Extension of field work to the recolonization of the Emscher main stem
The restoration of the Emscher system is one of the largest river rehabilitation projects worldwide with an overall budget of 5.3 billion €. Originally a slowly flowing lowland river with surrounding wetlands, it was heavily polluted in the late 19th and early 20th century. More than 100 years ago, the Emscher and its tributaries were transformed into an open sewer system, because coal mining and subsequent subsidence of the terrain rendered sub-surface sewers impractical. Restoration included the removal of untreated sewage and hydromorphological restoration. The restored sections differ in their exposure to various stressors. In particular, many sections are still hydromorphologically modified and impacted by elevated water temperature and salinity. Since the beginning of 2022 the Emscher main stem, which transported raw sewage for a century, is wastewater-free.
While the sites in the Emscher catchment were initially restricted to the sub-catchment of the Boye, 14 additional sites in the Emscher main stem were included into the overall sampling design with the beginning of 2022, to explore the recolonization of the formerly wastewater transporting river. Here, sampling intervals were shorter with seven sampling events to date. These sampling programmes will be continued throughout Phase II, thus extending the existing time series and providing data for a multitude of purposes, including investigations of recolonization effects, of spatial and temporal variability in multiple stressor effects and of interactions between different taxonomic groups.

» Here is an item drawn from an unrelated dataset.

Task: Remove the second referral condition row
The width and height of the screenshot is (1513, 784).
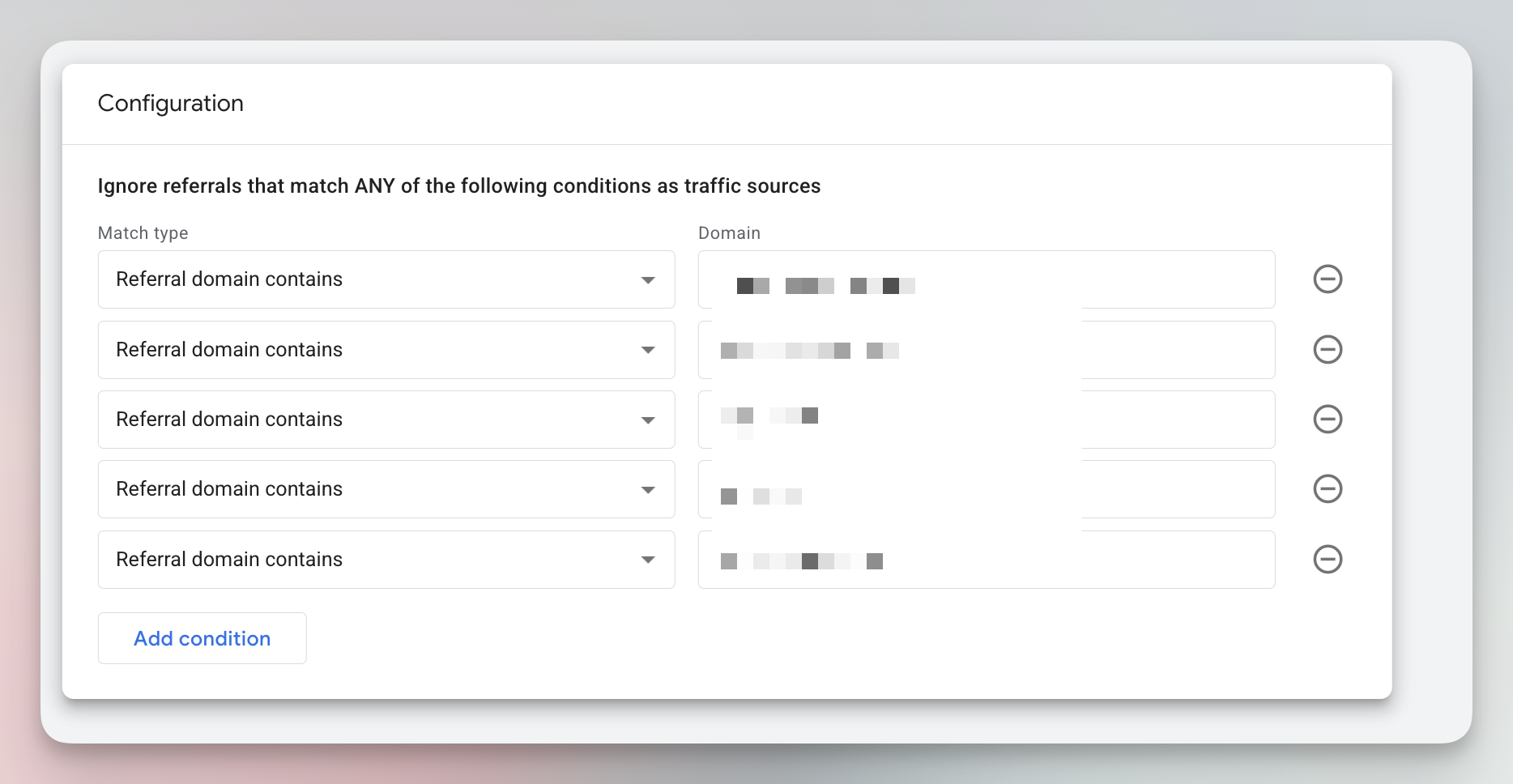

Improved coherence and scope of modelling approaches by using data beyond study catchments
In Phase II, the links will be strengthened and implemented in a top-down approach, securing more formal interfaces between models and the coverage of all scales and components relevant for testing the project’s main hypotheses. At the same time, we will maintain a variety of modelling techniques, including statistical and mechanistic modelling, tailor-made to address the individual project’s research questions. A main novelty of Phase II will be the extension of models from the scale of the Boye/Emscher and Kinzig catchments to larger scales, i.e. entire Germany including transboundary catchments. Much of the catchment-specific modelling activities will now be mirrored by respective models addressing catchments of the size of Rhine or Weser, allowing for a generalisation of results obtained in the case study catchments.
In parallel to the hydrological modelling of the Boye/Emscher and Kinzig catchments, we will build a hydrological model for the entire Germany that will provide hydrological and physico-chemical stressor variables on a fine resolution and for the period from 1950 on. These data will be used for relating both temporally and spatially distributed biotic data to stressor intensities and legacies. It will also be possible to compare the spatial and temporal response of different organism groups to increasing and decreasing stress. Moreover, the data will be used to mechanistically model metacommunities for a large Central European catchment since 1950, integrating temporal and spatial scales.
Introducing a public relation project
The results of RESIST are relevant for a wide range of stakeholders and for the general public. Newly established project will closely cooperate with regional water boards to communicate with representatives of the civil society and to transfer RESIST’s results to the relevant stakeholders. We will use Citizen Science and “Blue classrooms” approaches among other to better communicate and disseminate our science to the general public, pupils & students, teachers and water managers.